**COSA FARE:**
1 - Puoi ricopiare parola per parola il passo dell'intervista su Uptodown che comincia con "Luis Hernández: Uptodown" e si chiude dopo "o degli store."?
2 - Come prosegue l'intervista su Uptodown? Scrivine il seguito, riprendendo subito dopo l'ultima frase riportata.

**TESTO:**
--------

Nascita, sviluppo, sfide e filosofia di Uptodown

Everyeye.it: Di cosa si occupa esattamente Uptodown? Quale è la sua mission?
Luis Hernández: Uptodown è uno store di app con più di 20 anni alle spalle. Abbiamo cominciato come marketplace multipiattaforma, ma ormai è più di un decennio che ci siamo specializzati in Android, dedicandoci all'ecosistema mobile per offrire un'alternativa alle grandi compagnie che, fino ad ora, hanno monopolizzato il mercato della distribuzione di app. La nostra missione è quella di riportare il controllo dei dispositivi dove deve essere: nelle mani degli utenti. Non in quelle dei produttori, dei sistemi operativi o degli store.

Ad Uptodown lavoriamo per migliorare l'esperienza dello scaricare e installare app, senza che ciò possa in qualche modo violare il rispetto della vostra privacy. Non avete bisogno di un account e garantiamo massima copertura al catalogo delle app: se un'app esiste, la trovate su Uptdown, secondo gli standard correnti del web e per il principio che ciascuno abbia il diritto di decidere da quale fonte ottenere le applicazioni. Col raggiungimento di 130 milioni di utenti mensili attivi in tutto il mondo quest'anno e migliaia di sviluppatori che pubblicano il loro software con noi, siamo ormai certi che un app store indipendente come Uptodown abbia senso.

--------

**DATI FORNITI:**
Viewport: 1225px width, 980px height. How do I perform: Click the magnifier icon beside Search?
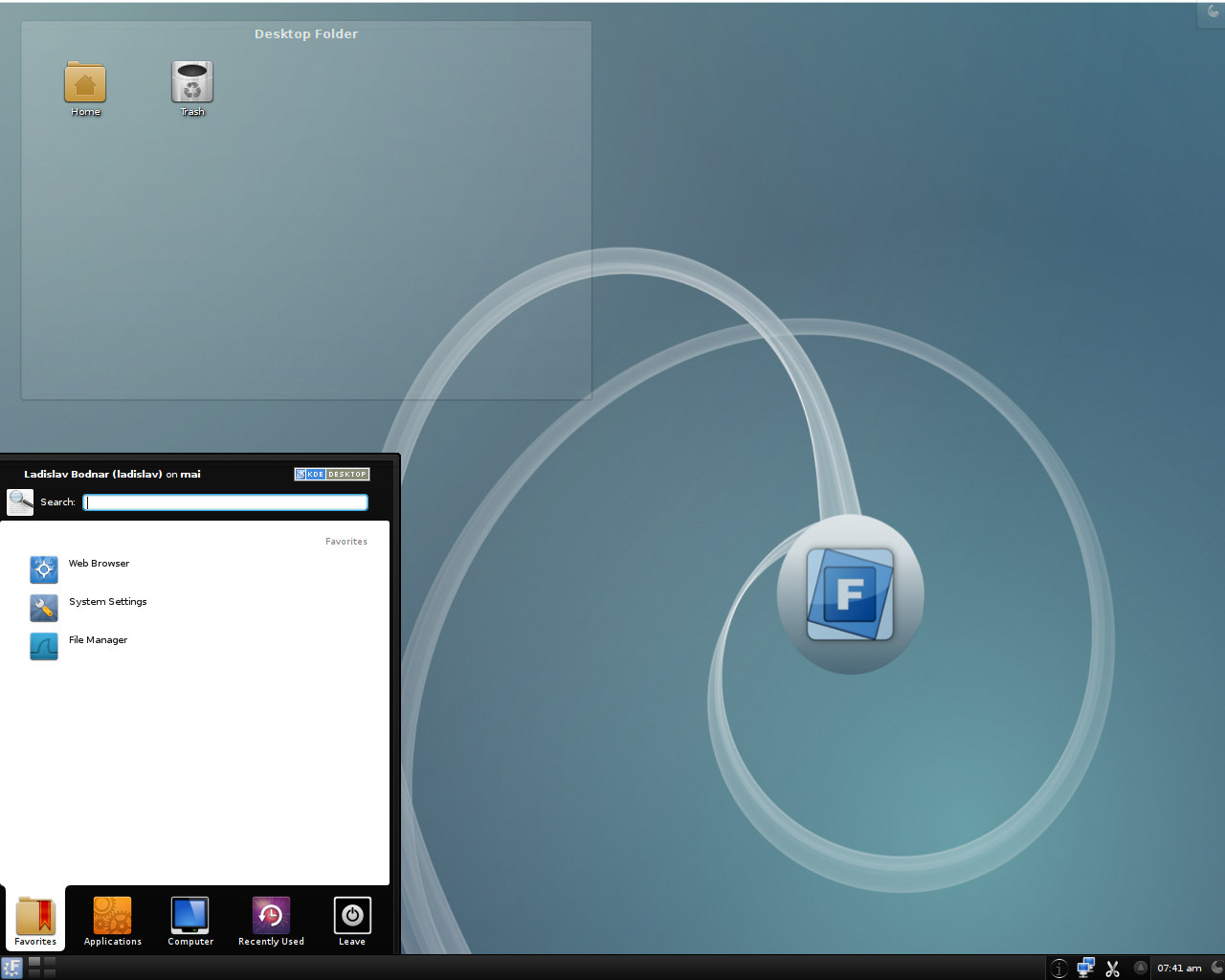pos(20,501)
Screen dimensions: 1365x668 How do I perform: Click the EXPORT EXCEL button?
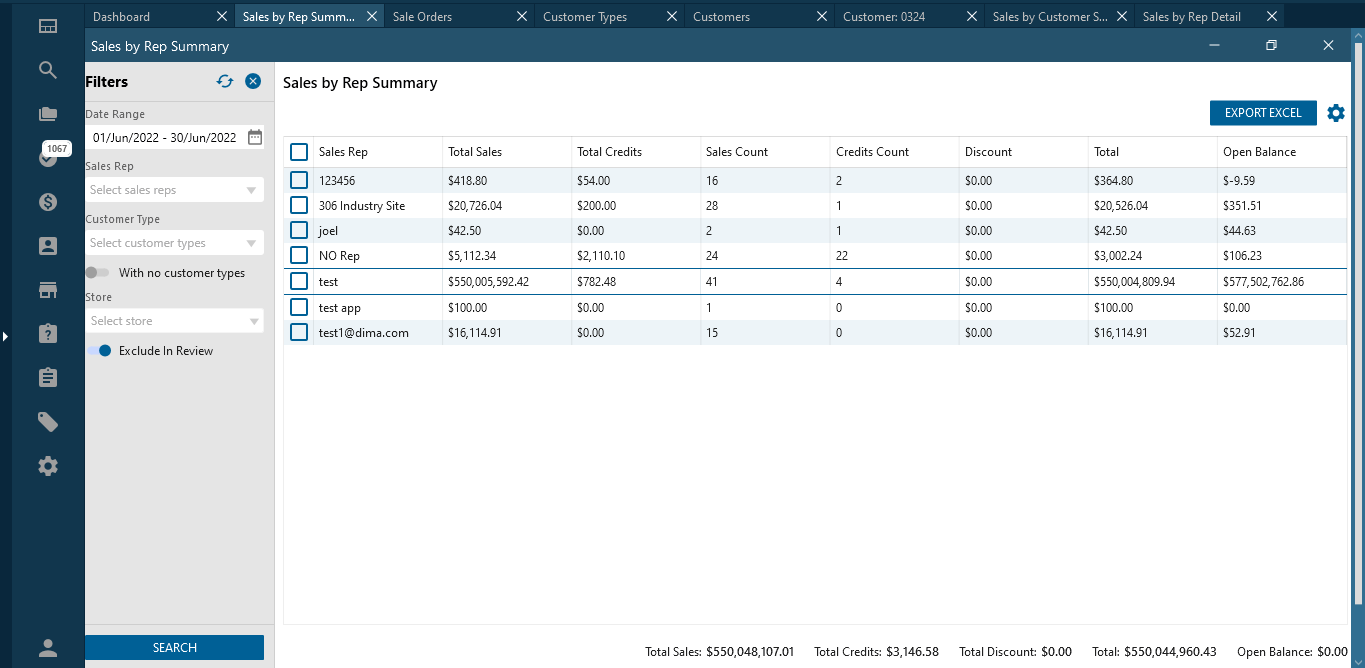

--------

**RISPOSTE PER COMPITO:**
1 -
Luis Hernández: Uptodown è uno store di app con più di 20 anni alle spalle. Abbiamo cominciato come marketplace multipiattaforma, ma ormai è più di un decennio che ci siamo specializzati in Android, dedicandoci all'ecosistema mobile per offrire un'alternativa alle grandi compagnie che, fino ad ora, hanno monopolizzato il mercato della distribuzione di app. La nostra missione è quella di riportare il controllo dei dispositivi dove deve essere: nelle mani degli utenti. Non in quelle dei produttori, dei sistemi operativi o degli store.

2 -
Everyeye.it: Uptodown è stata fondata nel 2002: potresti ripercorrerne il viaggio sino a oggi? E quali sono stati i momenti chiave per la compagnia e le sue attività?

Luis Hernández: Abbiamo sempre cercato di crescere in maniera organica, adattandoci ai bisogni del mercato che si sta trasformando ed evolvendo a grande velocità. Mentre le nostre origini si trovano nel downloading del software da desktop, il grande salto è arrivato quando ci siamo concentrati sulla piattaforma Android, nell'aprile del 2011. Durante quell'anno, il nostro traffico dai dispositivi mobile era meno del 2%, includendo terminal iOS, Symbian e Blackberry. Poco dopo, l'85% dei nostri utenti è arrivato dai dispositivi mobile.

Nel 2017 il nostro traffico è schizzato alle stelle, superando 70 petabyte di dati trasferiti nel corso di quel solo anno. Il ranking di Alexa ci ha posizionato tra i 100 siti più visitati al mondo e, in breve, abbiamo fatto un vero balzo in termini di riconoscibilità mediatica, che ha spinto developer più rilevanti come Tencent, MiHoyo o Microsoft stessa a decidere di pubblicare le rispettive app su Uptodown. Un'altra milestone di primo piano è stata la nostra collaborazione con Unity Technologies. Sin da marzo 2020, Uptodown è stato integrato con Unity Distribution Portal - il suo assistente al game publishing su app store alternativi - così tutti gli sviluppatori che lo sfruttano possono facilmente pubblicare le loro creazioni su Uptodown.

Everyeye.it: Fino ad ora, quello esercitato da Google e Apple in materia di distribuzione delle app è stato un vero monopolio: quali sfide avete incontrato per affermarvi al netto di queste limitazioni?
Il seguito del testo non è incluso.